Este trabajo, coordinado por Jordi Salas-Salvadó, profesor de la Universidad Rovira i Virgili de Tarragona, muestra que el consumo habitual de nueces, avellanas y almendras es más beneficioso para la salud que la ingesta de aceite de oliva, una grasa conocida por sus propiedades cardiosaludables.

Para llevar a cabo su investigación, este equipo analizó el caso de 1.224 voluntarios de edades comprendidas entre los 55 y los 80 años y un perfil de alto riesgo cardiovascular que participan en el estudio PREDIMED (Prevención con Dieta Mediterránea).

Los individuos fueron asignados a tres grupos diferentes. Así, mientras que uno fue instruido para tomar una dieta baja en calorías, los otros dos grupos recibieron información sobre la dieta mediterránea. De estos últimos, uno de ellos recibió un litro de aceite de oliva a la semana y el otro un paquete de 30 gramos de frutos secos al día.

Beneficios para la salud

Después de un año de seguimiento, los investigadores comprobaron que todos los grupos habían mejorado en el control de sus factores de riesgo cardiovascular, aunque los mayores beneficios se observaron en el grupo que había estado tomando habitualmente frutos secos.

La prevalencia del síndrome metabólico cayó un 13,7% en estos últimos individuos, mientras que descendió en un 6,7% entre quienes habían tomado aceite de oliva y en un 2% entre los participantes que tomaron una dieta baja en grasas.

Los investigadores también comprobaron que aunque el peso de los participantes no varió durante el estudio, en el grupo de los frutos secos sí disminuyó –y de forma considerable- el número de individuos con una circunferencia abdominal elevada, niveles altos de triglicéridos e hipertensión.

Esto, según explican los autores de este trabajo, sugiere la existencia de un efecto beneficioso propio de los frutos secos. “Los frutos secos son ricos en grasas insaturadas. Al ingerir estas grasas se reemplazan otras fuentes de lípidos e hidratos de carbono de mala calidad y ello comporta posiblemente una mejoría de los procesos de inflamación y oxidación en el organismo”, explica Salas-Salvadó a elmundo.es.

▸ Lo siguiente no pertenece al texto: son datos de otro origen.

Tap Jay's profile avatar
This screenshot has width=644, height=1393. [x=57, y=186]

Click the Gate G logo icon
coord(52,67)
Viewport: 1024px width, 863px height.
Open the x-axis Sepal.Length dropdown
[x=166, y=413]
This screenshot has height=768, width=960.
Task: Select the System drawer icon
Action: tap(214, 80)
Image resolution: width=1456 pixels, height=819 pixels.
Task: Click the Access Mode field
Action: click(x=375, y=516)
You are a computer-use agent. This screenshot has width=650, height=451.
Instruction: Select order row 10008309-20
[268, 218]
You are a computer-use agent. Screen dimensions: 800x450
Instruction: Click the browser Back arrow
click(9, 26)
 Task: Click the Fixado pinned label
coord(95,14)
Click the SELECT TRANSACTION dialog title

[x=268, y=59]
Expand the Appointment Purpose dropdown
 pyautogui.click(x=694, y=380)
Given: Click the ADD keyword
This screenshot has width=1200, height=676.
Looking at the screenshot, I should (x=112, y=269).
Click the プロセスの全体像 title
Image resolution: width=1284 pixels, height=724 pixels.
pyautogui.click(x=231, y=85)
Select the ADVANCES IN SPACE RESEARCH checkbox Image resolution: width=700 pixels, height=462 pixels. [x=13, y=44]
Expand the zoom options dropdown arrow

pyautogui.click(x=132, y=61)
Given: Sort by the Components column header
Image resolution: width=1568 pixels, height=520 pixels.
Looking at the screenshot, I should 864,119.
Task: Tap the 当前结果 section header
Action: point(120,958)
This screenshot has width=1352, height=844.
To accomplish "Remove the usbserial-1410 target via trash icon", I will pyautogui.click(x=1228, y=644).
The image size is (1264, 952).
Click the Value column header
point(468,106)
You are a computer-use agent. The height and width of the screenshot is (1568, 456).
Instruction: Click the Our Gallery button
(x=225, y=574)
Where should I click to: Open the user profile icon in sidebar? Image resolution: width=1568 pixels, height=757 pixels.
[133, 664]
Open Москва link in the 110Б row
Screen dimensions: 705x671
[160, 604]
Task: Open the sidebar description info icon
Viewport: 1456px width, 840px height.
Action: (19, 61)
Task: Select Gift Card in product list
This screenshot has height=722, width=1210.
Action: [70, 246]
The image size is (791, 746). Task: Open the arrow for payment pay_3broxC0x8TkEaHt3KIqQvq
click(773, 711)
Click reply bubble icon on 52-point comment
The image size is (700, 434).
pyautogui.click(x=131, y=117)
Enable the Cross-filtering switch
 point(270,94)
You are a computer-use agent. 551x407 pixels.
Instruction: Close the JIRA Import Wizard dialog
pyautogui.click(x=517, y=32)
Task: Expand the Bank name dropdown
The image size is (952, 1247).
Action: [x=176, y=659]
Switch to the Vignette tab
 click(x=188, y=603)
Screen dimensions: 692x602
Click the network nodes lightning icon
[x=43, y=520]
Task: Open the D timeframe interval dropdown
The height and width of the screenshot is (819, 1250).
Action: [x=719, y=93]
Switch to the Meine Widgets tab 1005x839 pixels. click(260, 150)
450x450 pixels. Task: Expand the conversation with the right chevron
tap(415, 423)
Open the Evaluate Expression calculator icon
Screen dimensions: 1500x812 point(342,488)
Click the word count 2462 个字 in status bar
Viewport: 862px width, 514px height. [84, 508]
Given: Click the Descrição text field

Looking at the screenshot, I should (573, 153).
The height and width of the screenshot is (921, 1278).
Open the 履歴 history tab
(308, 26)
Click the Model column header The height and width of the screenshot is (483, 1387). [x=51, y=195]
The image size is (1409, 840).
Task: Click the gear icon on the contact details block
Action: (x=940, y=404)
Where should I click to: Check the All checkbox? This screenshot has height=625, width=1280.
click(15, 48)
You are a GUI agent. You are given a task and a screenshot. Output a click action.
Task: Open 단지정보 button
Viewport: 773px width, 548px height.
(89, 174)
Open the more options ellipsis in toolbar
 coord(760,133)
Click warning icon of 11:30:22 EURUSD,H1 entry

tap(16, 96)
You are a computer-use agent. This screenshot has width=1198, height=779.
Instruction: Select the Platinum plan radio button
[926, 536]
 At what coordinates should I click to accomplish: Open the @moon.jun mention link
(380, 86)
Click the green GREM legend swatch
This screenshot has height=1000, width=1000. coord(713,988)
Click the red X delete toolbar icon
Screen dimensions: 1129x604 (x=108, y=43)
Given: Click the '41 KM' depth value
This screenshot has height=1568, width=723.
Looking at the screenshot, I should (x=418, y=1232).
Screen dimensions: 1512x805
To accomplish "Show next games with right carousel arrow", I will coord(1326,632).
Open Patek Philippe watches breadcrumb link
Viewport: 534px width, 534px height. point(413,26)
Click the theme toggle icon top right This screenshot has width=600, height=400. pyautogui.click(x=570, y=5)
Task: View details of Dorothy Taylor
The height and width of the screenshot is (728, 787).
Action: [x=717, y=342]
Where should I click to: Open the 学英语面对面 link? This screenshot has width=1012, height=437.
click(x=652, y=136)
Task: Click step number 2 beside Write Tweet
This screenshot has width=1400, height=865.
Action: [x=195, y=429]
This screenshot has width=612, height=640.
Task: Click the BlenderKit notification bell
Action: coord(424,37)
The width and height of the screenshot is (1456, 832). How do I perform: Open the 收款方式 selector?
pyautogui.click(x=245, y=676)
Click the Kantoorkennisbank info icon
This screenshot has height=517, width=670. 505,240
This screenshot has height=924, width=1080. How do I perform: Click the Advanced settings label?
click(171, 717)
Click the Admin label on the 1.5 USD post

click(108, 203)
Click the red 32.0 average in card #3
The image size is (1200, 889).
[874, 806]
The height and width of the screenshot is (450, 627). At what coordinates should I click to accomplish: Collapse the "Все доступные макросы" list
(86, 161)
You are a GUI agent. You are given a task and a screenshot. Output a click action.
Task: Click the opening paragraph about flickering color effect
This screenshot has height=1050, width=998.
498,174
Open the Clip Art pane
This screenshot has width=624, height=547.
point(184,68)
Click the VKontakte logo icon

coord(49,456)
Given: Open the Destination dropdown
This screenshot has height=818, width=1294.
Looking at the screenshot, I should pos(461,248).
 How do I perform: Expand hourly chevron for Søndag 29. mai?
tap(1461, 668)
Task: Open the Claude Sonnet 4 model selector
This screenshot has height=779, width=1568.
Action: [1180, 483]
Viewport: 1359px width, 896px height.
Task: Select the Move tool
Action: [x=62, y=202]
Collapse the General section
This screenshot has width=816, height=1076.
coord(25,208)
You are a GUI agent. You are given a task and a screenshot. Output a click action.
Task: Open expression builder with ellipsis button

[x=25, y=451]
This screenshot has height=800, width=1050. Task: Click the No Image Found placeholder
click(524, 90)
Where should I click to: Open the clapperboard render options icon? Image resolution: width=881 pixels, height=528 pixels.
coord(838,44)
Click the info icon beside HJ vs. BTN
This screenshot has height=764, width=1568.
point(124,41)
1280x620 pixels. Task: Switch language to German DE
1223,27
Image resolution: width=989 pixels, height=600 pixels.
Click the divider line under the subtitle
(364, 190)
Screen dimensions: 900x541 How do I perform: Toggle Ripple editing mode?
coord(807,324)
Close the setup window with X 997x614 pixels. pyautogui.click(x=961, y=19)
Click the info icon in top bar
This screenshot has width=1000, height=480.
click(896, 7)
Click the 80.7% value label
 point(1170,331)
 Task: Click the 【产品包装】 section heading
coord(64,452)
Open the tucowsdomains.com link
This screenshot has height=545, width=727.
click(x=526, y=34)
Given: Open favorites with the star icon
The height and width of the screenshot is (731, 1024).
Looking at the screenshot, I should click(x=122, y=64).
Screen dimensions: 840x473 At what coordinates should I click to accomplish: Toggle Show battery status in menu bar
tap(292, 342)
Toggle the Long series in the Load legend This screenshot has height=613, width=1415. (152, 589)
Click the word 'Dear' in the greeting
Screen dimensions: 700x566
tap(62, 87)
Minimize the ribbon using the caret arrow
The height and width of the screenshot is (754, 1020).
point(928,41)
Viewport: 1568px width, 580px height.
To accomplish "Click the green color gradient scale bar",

Este experto recuerda que, probablemente, estos beneficios de los frutos secos se obtengan sólo si se acompañan de una dieta mediterránea. “Aunque no ha sido estudiado, el consumo de frutos secos en el contexto de una dieta no saludable, rica en grasas de origen animal y grasas trans, pierda su papel protector”, remarca.

La evolución del estudio PREDIMED, asegura, permitirá conocer más datos que respalden esta hipótesis.